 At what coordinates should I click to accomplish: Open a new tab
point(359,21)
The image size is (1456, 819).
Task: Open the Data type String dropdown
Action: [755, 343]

▶ [What the task asks]: Retype the records above so that nothing differs from the original.

▶ [Solution for this exercise]:
 At what coordinates should I click to accomplish: Open a new tab
point(359,21)
The image size is (1456, 819).
Task: Open the Data type String dropdown
Action: [755, 343]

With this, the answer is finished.